Pixel coordinate grounding data:
────────
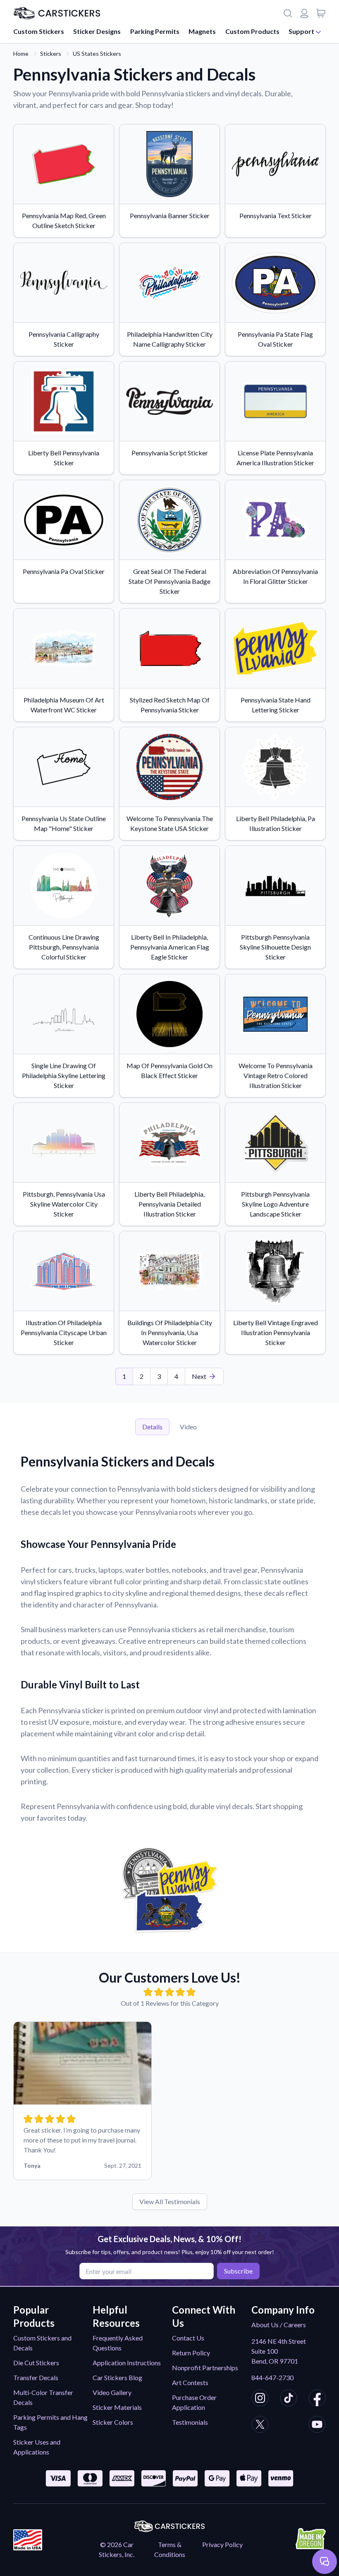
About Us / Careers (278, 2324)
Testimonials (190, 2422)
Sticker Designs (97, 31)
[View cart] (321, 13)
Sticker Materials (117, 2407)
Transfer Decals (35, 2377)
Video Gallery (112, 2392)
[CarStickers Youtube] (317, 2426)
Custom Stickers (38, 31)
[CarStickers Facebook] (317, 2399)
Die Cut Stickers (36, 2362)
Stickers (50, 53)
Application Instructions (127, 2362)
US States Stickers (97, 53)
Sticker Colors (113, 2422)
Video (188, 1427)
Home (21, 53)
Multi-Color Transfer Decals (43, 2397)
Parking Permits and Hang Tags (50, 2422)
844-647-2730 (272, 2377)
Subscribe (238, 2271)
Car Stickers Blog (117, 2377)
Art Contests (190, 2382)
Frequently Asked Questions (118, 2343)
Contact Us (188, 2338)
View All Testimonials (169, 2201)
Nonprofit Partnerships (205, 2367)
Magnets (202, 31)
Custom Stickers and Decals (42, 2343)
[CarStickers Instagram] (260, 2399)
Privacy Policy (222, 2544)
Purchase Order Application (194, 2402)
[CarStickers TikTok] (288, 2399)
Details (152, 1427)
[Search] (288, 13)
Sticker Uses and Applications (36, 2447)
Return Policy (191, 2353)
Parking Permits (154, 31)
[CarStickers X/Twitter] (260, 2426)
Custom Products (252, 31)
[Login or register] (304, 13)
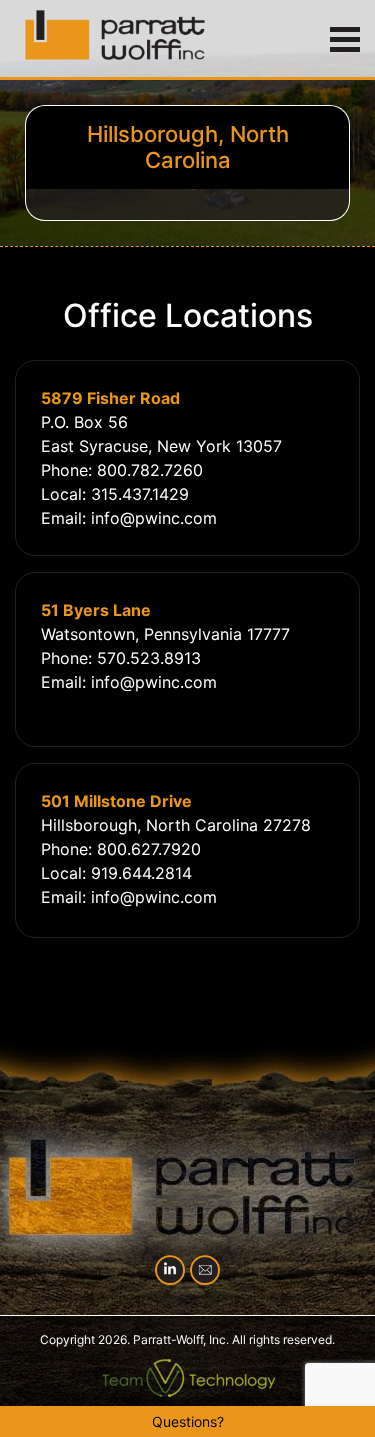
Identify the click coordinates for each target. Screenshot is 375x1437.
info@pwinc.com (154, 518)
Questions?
────────
Look through the records above for the string "Permits", then copy every line that has it.

Parking Permits and Hang Tags (50, 2422)
Parking Permits (154, 31)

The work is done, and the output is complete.